Return every line of the material from the one containing "Click the US$ 638.9 Million value" down to the one containing "Screen dimensions: 1140x558", word for word, with both of those lines included.

# Data shown start

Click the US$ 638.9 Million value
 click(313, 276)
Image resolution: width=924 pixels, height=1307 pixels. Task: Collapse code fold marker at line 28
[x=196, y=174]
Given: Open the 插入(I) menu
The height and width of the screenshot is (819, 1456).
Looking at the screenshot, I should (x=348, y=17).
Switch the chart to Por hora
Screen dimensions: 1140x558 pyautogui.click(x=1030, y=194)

# Data shown end
# Data shown start

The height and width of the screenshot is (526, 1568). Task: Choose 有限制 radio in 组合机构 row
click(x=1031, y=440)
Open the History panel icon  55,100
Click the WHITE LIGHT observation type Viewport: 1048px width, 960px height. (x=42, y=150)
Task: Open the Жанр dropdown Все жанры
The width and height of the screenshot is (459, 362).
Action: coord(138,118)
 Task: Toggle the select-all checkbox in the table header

# Data shown end
# Data shown start

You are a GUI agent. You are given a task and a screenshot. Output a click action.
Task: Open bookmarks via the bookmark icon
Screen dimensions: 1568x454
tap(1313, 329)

# Data shown end

Exercise response:
Click the US$ 638.9 Million value
 click(313, 276)
Image resolution: width=924 pixels, height=1307 pixels. Task: Collapse code fold marker at line 28
[x=196, y=174]
Given: Open the 插入(I) menu
The height and width of the screenshot is (819, 1456).
Looking at the screenshot, I should (x=348, y=17).
Switch the chart to Por hora
Screen dimensions: 1140x558 pyautogui.click(x=1030, y=194)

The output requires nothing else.